### RECORDS
⁂
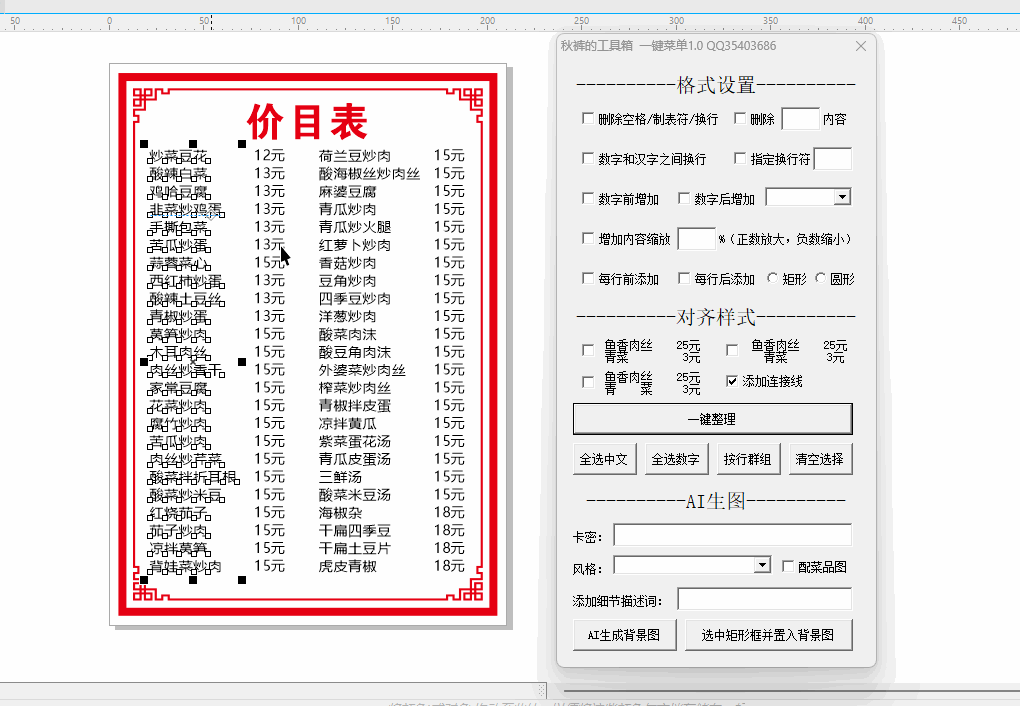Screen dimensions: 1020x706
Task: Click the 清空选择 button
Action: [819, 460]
⁂
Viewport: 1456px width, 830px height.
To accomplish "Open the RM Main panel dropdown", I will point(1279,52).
⁂
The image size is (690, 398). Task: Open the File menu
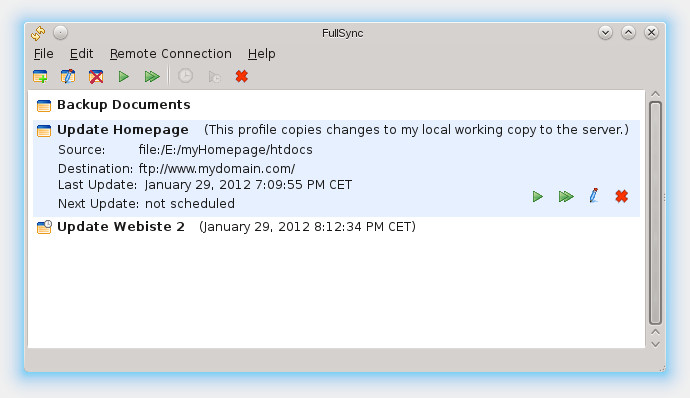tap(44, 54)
⁂
Copy out the lines from the one with "Screen dimensions: 1020x706" to the one with "Action: [819, 460]", both included, without any of the pictures.

Screen dimensions: 1020x706
Task: Click the 清空选择 button
Action: [819, 460]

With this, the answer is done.